◆ Goal of the exercise ◆
What is the number of lines in the following data that contain "agent"? Answer with the number alone.

======== Data

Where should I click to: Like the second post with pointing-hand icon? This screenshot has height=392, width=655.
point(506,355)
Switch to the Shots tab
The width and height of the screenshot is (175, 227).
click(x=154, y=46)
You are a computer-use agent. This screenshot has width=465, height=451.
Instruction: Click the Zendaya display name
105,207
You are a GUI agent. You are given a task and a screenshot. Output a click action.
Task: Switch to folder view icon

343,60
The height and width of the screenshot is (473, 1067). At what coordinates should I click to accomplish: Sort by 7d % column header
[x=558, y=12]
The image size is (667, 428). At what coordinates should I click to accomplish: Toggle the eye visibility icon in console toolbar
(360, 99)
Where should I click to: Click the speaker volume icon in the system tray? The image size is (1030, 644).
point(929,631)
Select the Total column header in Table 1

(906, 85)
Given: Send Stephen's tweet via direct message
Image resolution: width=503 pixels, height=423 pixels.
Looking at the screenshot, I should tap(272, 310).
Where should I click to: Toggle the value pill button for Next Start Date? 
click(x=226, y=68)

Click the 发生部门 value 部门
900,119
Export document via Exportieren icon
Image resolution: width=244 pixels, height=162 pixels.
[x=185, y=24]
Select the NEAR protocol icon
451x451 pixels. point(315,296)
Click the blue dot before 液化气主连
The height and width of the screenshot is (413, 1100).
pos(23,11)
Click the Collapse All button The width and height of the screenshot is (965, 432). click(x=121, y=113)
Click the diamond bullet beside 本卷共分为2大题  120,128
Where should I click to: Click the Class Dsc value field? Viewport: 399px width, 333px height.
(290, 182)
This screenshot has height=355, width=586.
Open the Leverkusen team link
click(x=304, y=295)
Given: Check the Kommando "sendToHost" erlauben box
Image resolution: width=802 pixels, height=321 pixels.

================

◆ Answer to this problem ◆
2